If you like this sort of content, you can find me over at @pndrej, where I write about things like this more frequently (that is, more than once a year).

I wrote about performance characteristics of maps vs. slices/arrays a while ago and I stumbled upon this again today, so I figured I’d describe the issue at hand with a bit more context.
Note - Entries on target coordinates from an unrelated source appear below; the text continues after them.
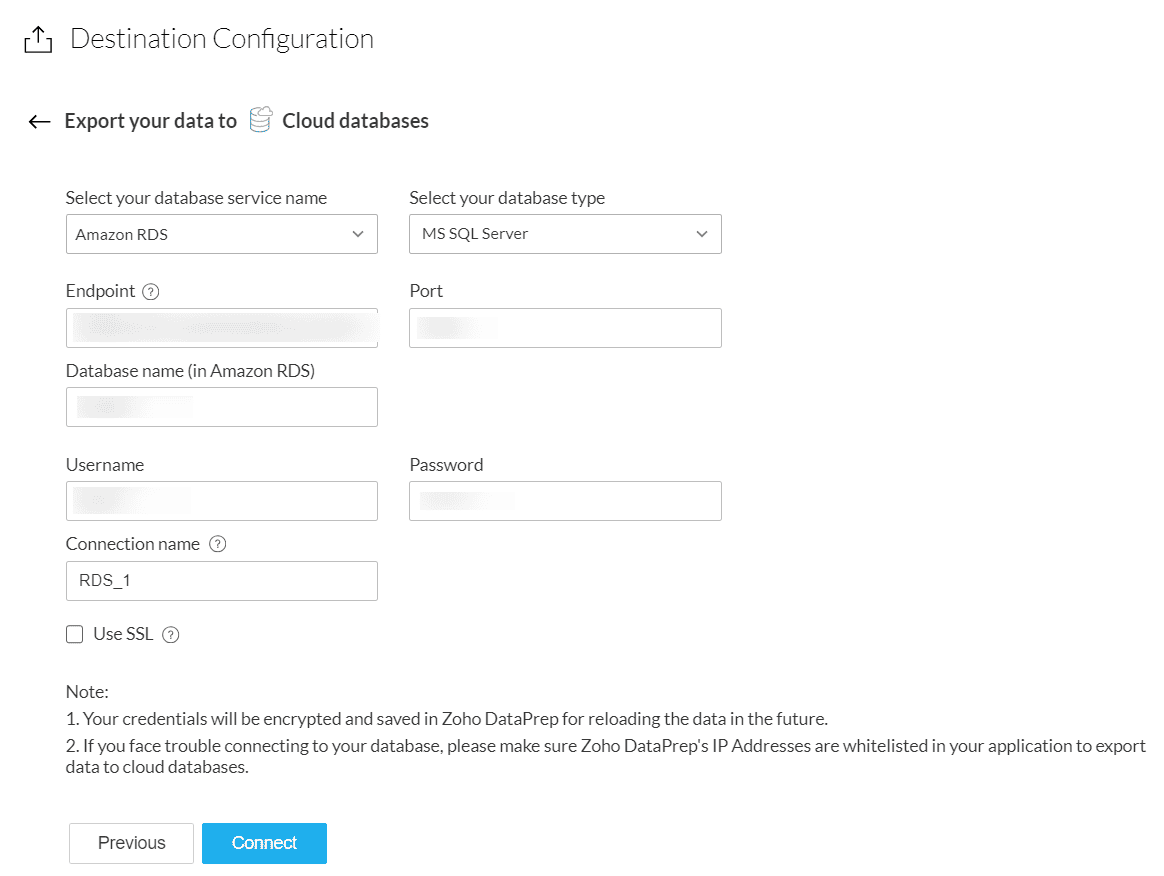The height and width of the screenshot is (876, 1164).
Task: Focus the Password text box
Action: coord(565,501)
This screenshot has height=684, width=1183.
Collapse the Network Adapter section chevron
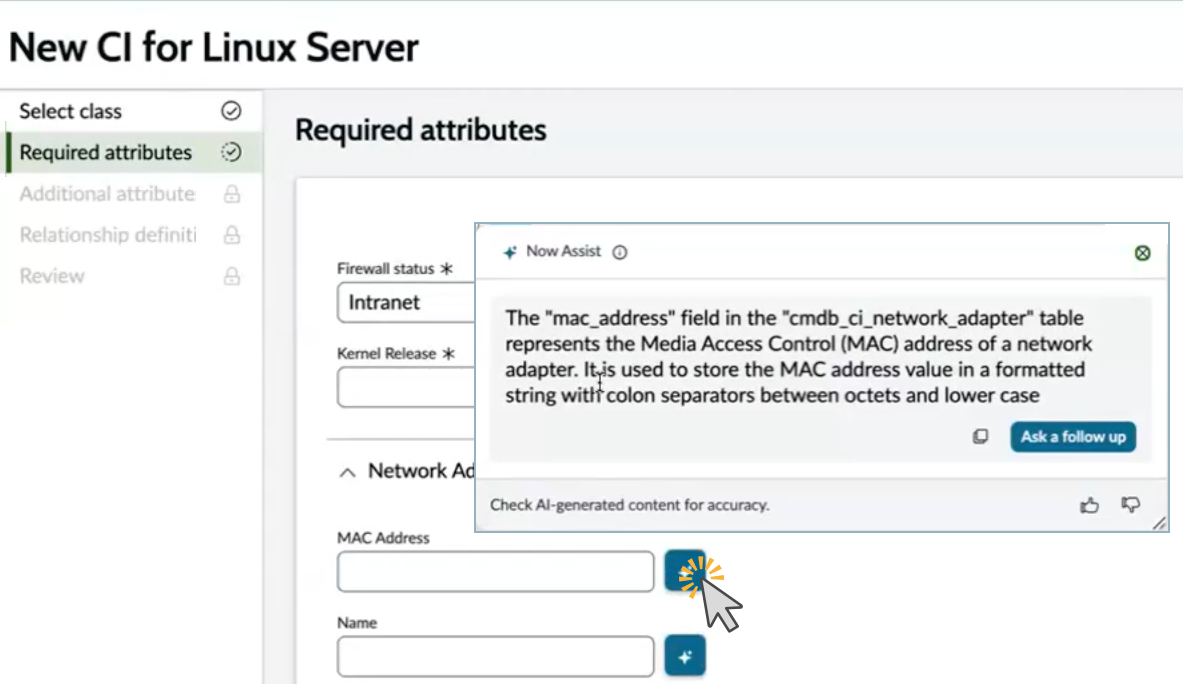(x=347, y=473)
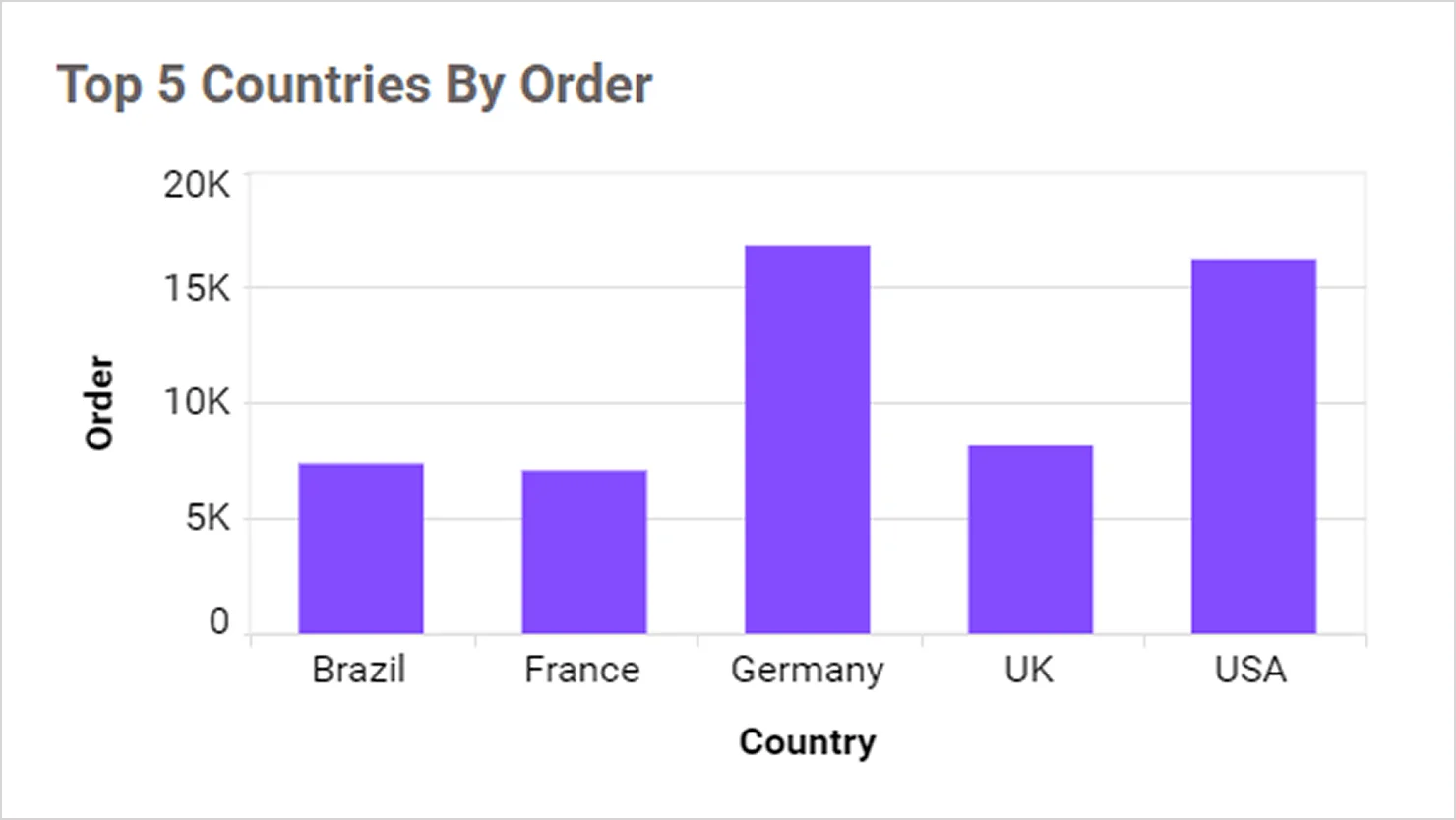The height and width of the screenshot is (820, 1456).
Task: Click the tallest Germany bar
Action: tap(807, 439)
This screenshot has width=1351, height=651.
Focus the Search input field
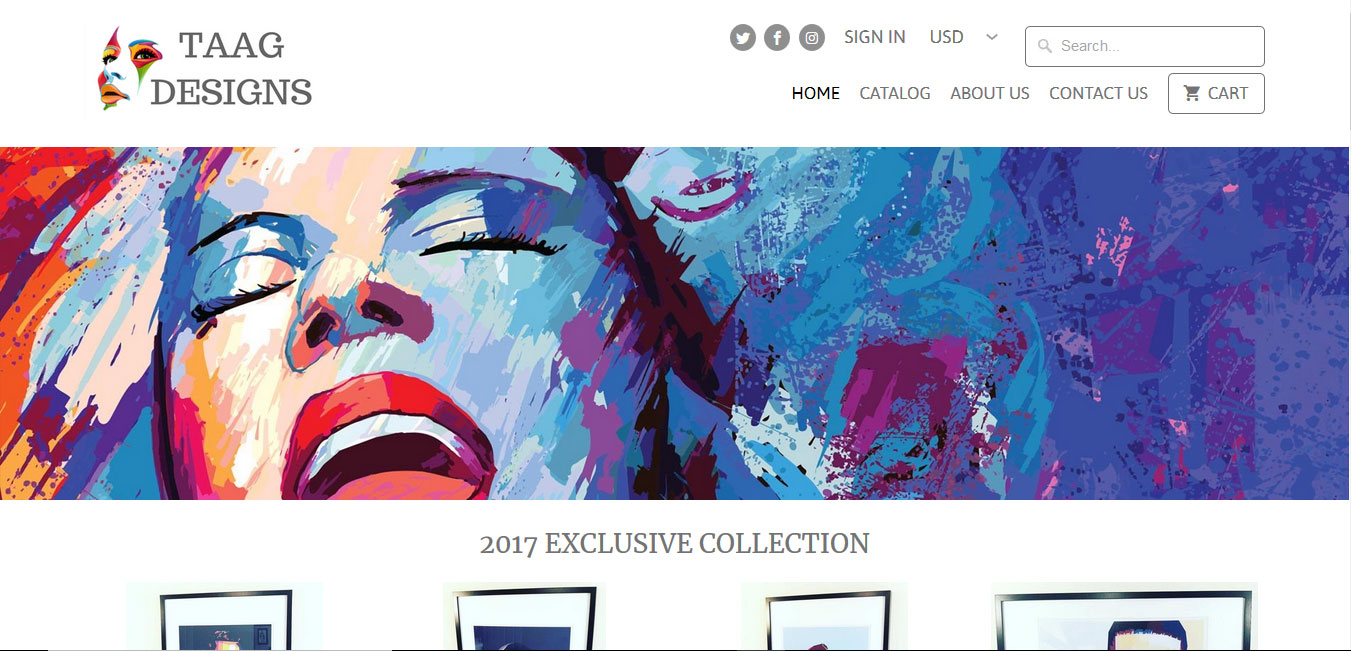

I have some text data and I want to infer for each datapoint, if it’s an integer, a float etc. My data types look something like this:

type Dtype uint8

const (
	DtypeInvalid Dtype = iota
	DtypeNull
	DtypeString
	DtypeInt
	DtypeFloat
    DtypeBool
    // thanks to DtypeMax, I can add new types here without worrying about anything
	DtypeMax
)

Notice the DtypeMax, that’s the key to our success here. But first let’s generate some data

data := make([]Dtype, n)
for j := 0; j < n; j++ {
    data[j] = Dtype(rand.Intn(int(DtypeMax)))
}

An intuitive way to count the occurence of each type would be to do something like this:

tgmap := make(map[Dtype]int)
for _, el := range data {
    // work to determine type
    tgmap[el]++
}

This implementation worked just fine for months, but earlier today, I was wondering if the work that goes into populating the map isn’t significant after all. I leveraged two factors in my rewrite:

  1. I know how many types I have, so I can create an array - no manual allocation (unlike slices or maps), size known at compile time.
  2. The type constants are numeric, so I can use them as indexes into this array - much cheaper than hash lookups.
var tgarr [DtypeMax]int
for _, el := range data {
    // work to determine type
    tgarr[el]++
}

How did it go? I ran each with a million entries ten times. I didn’t use Go’s testing package, because I wanted to play around in main(), it’s usually enough for small tests with big differences in performance (I don’t need statistical tests here, otherwise I’d use testing and benchstat).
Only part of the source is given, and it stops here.